Additionally, two planned outages were announced. A 30-minute maintenance for Matrix services (fedora.im) is scheduled for March 26, 2026, at 11:50 UTC. A longer, five-hour outage for server updates and reboots will begin on March 25, 2026, at 22:00 UTC. This will affect many services, with some potentially experiencing extended downtime due to upgrades from RHEL-9 to RHEL-10.

Council

This week, discussions focused on the practical challenges of migrating from pagure.io and a new proposal for managing technological innovation. Regarding the decommissioning of Pagure.io, contributors from the Fedora Asahi SIG highlighted blocking issues, such as the need for COPR integration with forge.fedoraproject.org to trigger automated builds and a CI/CD solution for interacting with AWS. A solution was proposed for migrating tools not tied to a specific SIG by creating a new packager-tools organization. A draft Council policy for the new forge was also shared for context.

In a separate topic, Jef Spaleta's proposal for a Technology Innovation Lifecycle Process, which introduces a "Sandbox" for experimental projects, gained visibility with an LWN article. The author is now seeking concrete project examples to refine the process, particularly the criteria for moving between the "Sandbox," "Curation," and "Integrated" stages.

FESCo

This week, FESCo held a significant meeting focused on the final vote for the contentious change proposal to filter Fedora Flatpaks on Atomic Desktops. After final arguments concerning user expectations, Flatpak architecture, and the consequences of rejection, the proposal was narrowly approved. A key clarification was made immediately following the vote: the approval is strictly limited to Atomic Desktops, and any similar change for the standard Fedora Workstation would require a new, separate proposal. In forum discussions, another major change was approved for Fedora 45.

Several other F45 change proposals were formally submitted to FESCo for future votes, including an update to xmlsec, enabling IPv6-Mostly support in Network Manager, and adding a user-friendly DRM Panic Frontend. Additionally, new discussions were initiated around making updates transport-independent to bypass censorship, and the strategic proposal for a Technology Innovation Lifecycle Process continued to be refined.

* INFORMATION SHOWN:
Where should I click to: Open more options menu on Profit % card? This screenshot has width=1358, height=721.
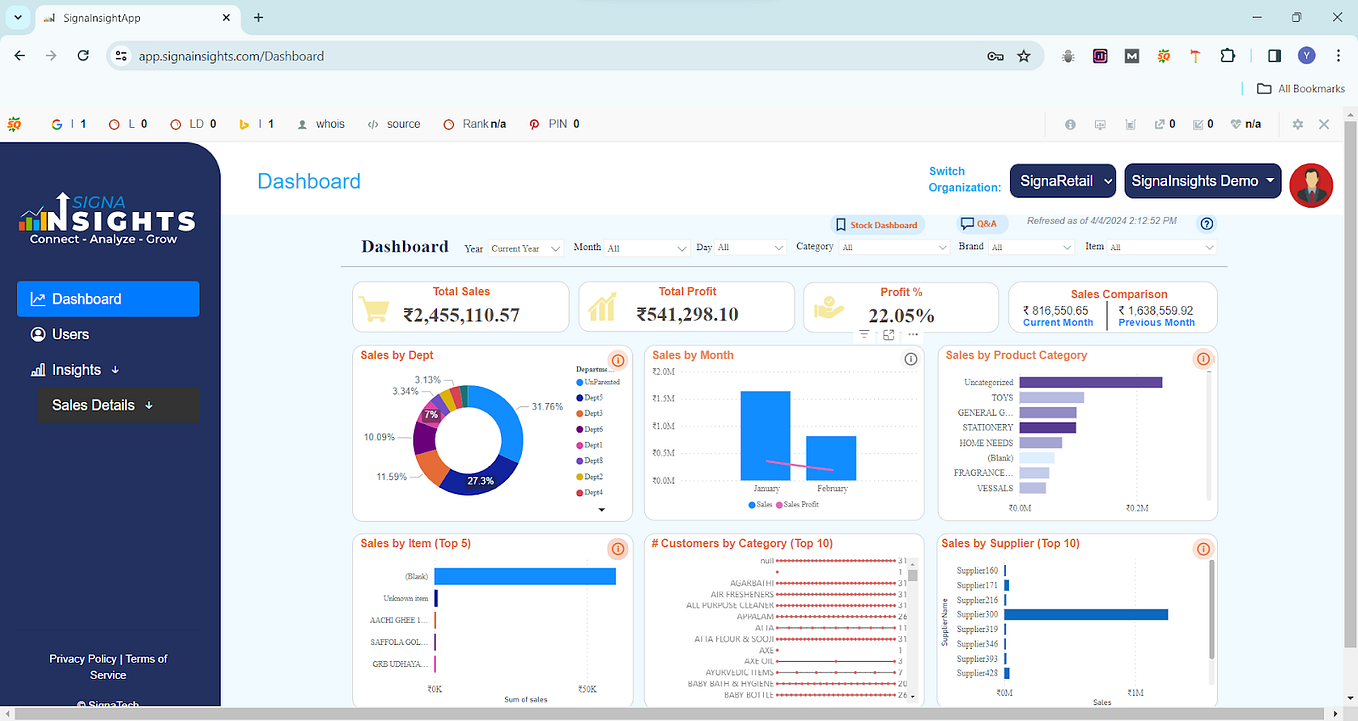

* THE REQUEST:
Copy out the Fedora project update above in full, word for word.

* SOLVED EXERCISE:
Additionally, two planned outages were announced. A 30-minute maintenance for Matrix services (fedora.im) is scheduled for March 26, 2026, at 11:50 UTC. A longer, five-hour outage for server updates and reboots will begin on March 25, 2026, at 22:00 UTC. This will affect many services, with some potentially experiencing extended downtime due to upgrades from RHEL-9 to RHEL-10.

Council

This week, discussions focused on the practical challenges of migrating from pagure.io and a new proposal for managing technological innovation. Regarding the decommissioning of Pagure.io, contributors from the Fedora Asahi SIG highlighted blocking issues, such as the need for COPR integration with forge.fedoraproject.org to trigger automated builds and a CI/CD solution for interacting with AWS. A solution was proposed for migrating tools not tied to a specific SIG by creating a new packager-tools organization. A draft Council policy for the new forge was also shared for context.

In a separate topic, Jef Spaleta's proposal for a Technology Innovation Lifecycle Process, which introduces a "Sandbox" for experimental projects, gained visibility with an LWN article. The author is now seeking concrete project examples to refine the process, particularly the criteria for moving between the "Sandbox," "Curation," and "Integrated" stages.

FESCo

This week, FESCo held a significant meeting focused on the final vote for the contentious change proposal to filter Fedora Flatpaks on Atomic Desktops. After final arguments concerning user expectations, Flatpak architecture, and the consequences of rejection, the proposal was narrowly approved. A key clarification was made immediately following the vote: the approval is strictly limited to Atomic Desktops, and any similar change for the standard Fedora Workstation would require a new, separate proposal. In forum discussions, another major change was approved for Fedora 45.

Several other F45 change proposals were formally submitted to FESCo for future votes, including an update to xmlsec, enabling IPv6-Mostly support in Network Manager, and adding a user-friendly DRM Panic Frontend. Additionally, new discussions were initiated around making updates transport-independent to bypass censorship, and the strategic proposal for a Technology Innovation Lifecycle Process continued to be refined.